# Suggestions for Training Camp Location near Blue Ridge Parkway



## the_gormandizer (May 12, 2006)

Every year, our New England-based team holds a training camp in early April. Typically we stay in Bedford, VA. However, there is not a large range of accommodations there. Typically, there are 12-16 of us, and we rent two houses for a week.

One idea I had was Wintergreen, which has a ski resort, so there are lots of rentals close by one another. Does this sound like a good location? If not, any other suggestions?


----------



## hfc (Jan 24, 2003)

First time I've been to this forum in a while; just saw this. Do you plan on riding out the front door or taking the bikes up to the parkway?

Wintergreen is a good location but to ride back there, you do a steep descent off the parkway and then brutal climb back up to the resort. OTOH, good dining and some good breweries close by. Google Wintergreen Hill Climb. Charlottesville has plenty of lodging, although somewhat expensive, but apres ride entertainment is good. Lexington is a nice option, about the same distance as Bedford from the parkway but Hwy 60 is a little dicier traffic wise to ride on as compared to Hwy 43 from Bedford. 

I live in Lynchburg, used to live in Charlottesville, so PM me if you need any more detailed info on specific locations.


----------



## the_gormandizer (May 12, 2006)

Thanks for the info. We always ride from the front door. The ride back to Wintergreen is a concern. Who wants to do it after riding 80 miles every day? The business of Charlottesville and Lexington would almost rule those out. They trade off traffic for better amenities, I guess. The appeal of Wintergreen was plentiful accommodation, yet still not overly busy.
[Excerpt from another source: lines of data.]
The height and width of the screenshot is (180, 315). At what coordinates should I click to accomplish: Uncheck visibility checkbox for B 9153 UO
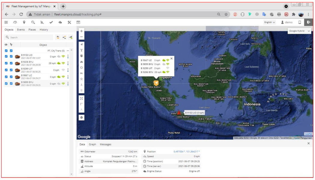pos(6,56)
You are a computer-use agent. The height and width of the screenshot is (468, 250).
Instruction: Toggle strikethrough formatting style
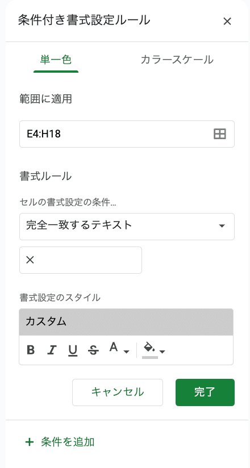click(x=94, y=350)
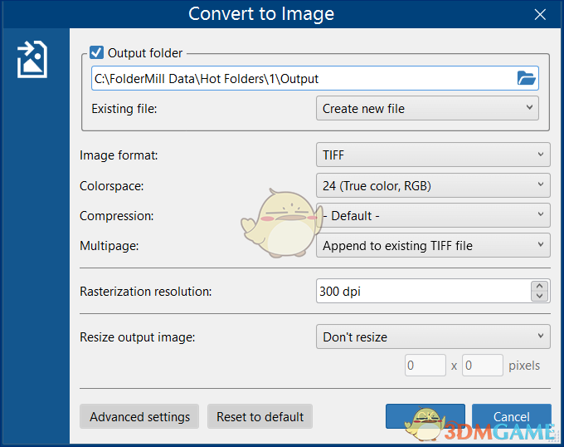Open the Colorspace dropdown
Screen dimensions: 564x447
[x=432, y=185]
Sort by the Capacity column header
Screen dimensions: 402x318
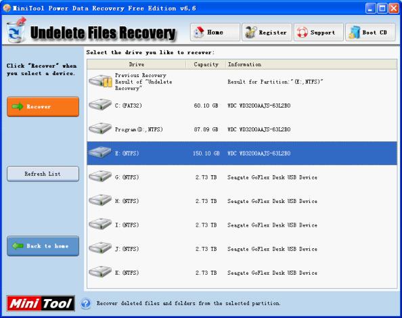pos(206,64)
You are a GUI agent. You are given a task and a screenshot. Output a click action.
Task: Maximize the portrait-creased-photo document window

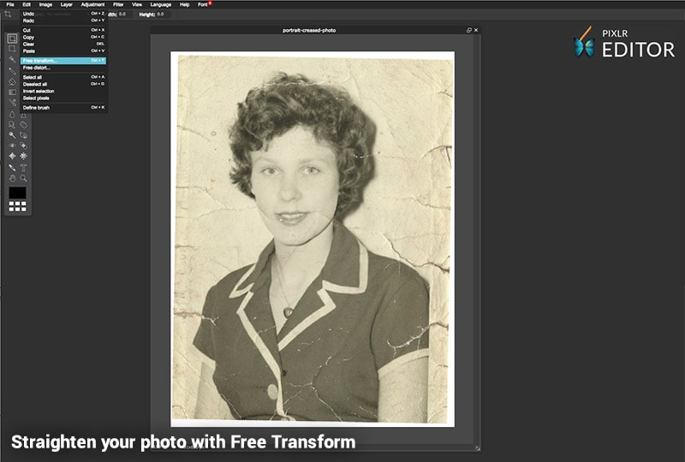click(x=468, y=30)
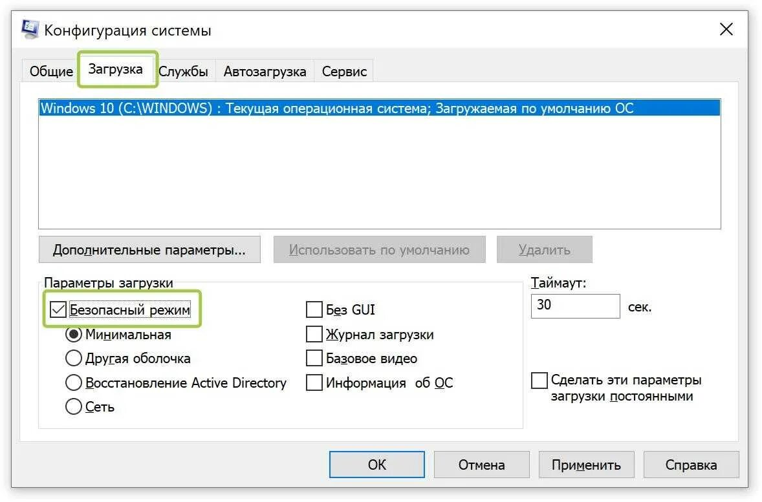
Task: Select the Сервис tab
Action: click(x=344, y=71)
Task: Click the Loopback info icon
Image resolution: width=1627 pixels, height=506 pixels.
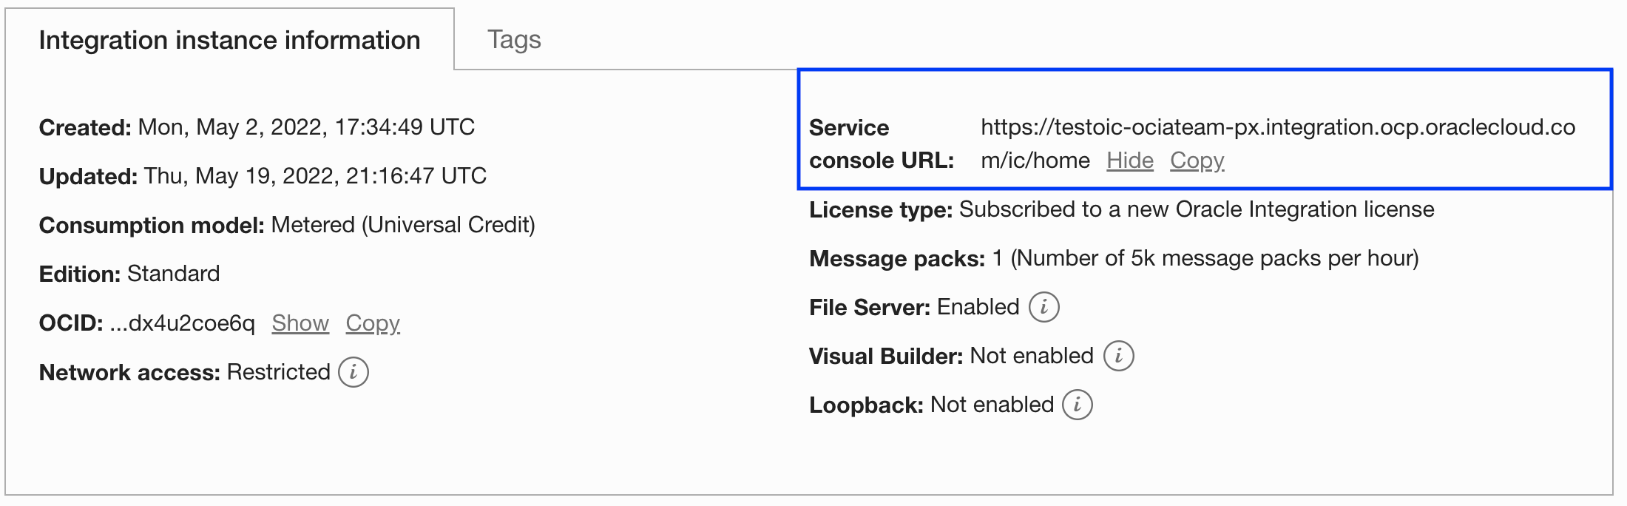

But in view of the climb to the resort, I guess we'll have to stick with Bedford unless we come up with a better idea.


----------



## wim (Feb 28, 2005)

Check out the Staunton-Stuarts Draft, VA area. These localities are in the Shenandoah Valley, which is wide enough there to allow for many miles of relatively flat riding. But Staunton and Stuarts Draft are also close to some serious hills if you want to throw some climbing into the regimen.

Close to I-64 and I-81, the area would offer many more lodging opportunities than Bedford, VA, which is sort of in the middle of nowhere. And Staunton (pronounced STAN-ton, not STON-ton, BTW) is a very pleasant small town with things to do.


----------



## Gregory Taylor (Mar 29, 2002)

Luray Virginia, in the Page County. Lots of options.


----------



## Bianchi67 (Oct 16, 2005)

My team has stayed at Massanutten resort near Harrisonburg va about 15 from skyline drive. You can ride up to drive and back easily. They have double units that handle 8 people (4 separate beds each unit). We would get two doubles next to each other to handle about 16. It would also be close to NE.


----------